* **Work order**
The response must reproduce every record below without alteration.

* **Extracted material**

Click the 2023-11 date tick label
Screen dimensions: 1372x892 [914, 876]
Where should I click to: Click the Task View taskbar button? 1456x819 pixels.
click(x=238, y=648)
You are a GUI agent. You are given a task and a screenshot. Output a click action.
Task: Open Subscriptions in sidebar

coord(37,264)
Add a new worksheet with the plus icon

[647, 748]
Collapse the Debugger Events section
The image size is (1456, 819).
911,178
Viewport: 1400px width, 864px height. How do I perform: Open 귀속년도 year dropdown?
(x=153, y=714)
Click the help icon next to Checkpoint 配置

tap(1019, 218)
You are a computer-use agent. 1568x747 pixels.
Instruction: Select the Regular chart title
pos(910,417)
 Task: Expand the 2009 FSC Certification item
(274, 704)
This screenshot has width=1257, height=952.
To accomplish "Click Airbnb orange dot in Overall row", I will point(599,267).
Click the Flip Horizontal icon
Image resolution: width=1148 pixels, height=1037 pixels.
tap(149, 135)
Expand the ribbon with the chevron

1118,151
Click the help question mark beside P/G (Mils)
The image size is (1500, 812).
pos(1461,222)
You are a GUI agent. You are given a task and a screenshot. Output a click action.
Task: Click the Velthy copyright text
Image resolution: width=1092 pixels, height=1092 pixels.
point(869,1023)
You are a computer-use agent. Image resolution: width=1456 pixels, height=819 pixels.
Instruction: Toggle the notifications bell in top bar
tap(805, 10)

* **Answer box**
Click the 2023-11 date tick label
Screen dimensions: 1372x892 [914, 876]
Where should I click to: Click the Task View taskbar button? 1456x819 pixels.
click(x=238, y=648)
You are a GUI agent. You are given a task and a screenshot. Output a click action.
Task: Open Subscriptions in sidebar

coord(37,264)
Add a new worksheet with the plus icon

[647, 748]
Collapse the Debugger Events section
The image size is (1456, 819).
911,178
Viewport: 1400px width, 864px height. How do I perform: Open 귀속년도 year dropdown?
(x=153, y=714)
Click the help icon next to Checkpoint 配置

tap(1019, 218)
You are a computer-use agent. 1568x747 pixels.
Instruction: Select the Regular chart title
pos(910,417)
 Task: Expand the 2009 FSC Certification item
(274, 704)
This screenshot has width=1257, height=952.
To accomplish "Click Airbnb orange dot in Overall row", I will point(599,267).
Click the Flip Horizontal icon
Image resolution: width=1148 pixels, height=1037 pixels.
tap(149, 135)
Expand the ribbon with the chevron

1118,151
Click the help question mark beside P/G (Mils)
The image size is (1500, 812).
pos(1461,222)
You are a GUI agent. You are given a task and a screenshot. Output a click action.
Task: Click the Velthy copyright text
Image resolution: width=1092 pixels, height=1092 pixels.
point(869,1023)
You are a computer-use agent. Image resolution: width=1456 pixels, height=819 pixels.
Instruction: Toggle the notifications bell in top bar
tap(805, 10)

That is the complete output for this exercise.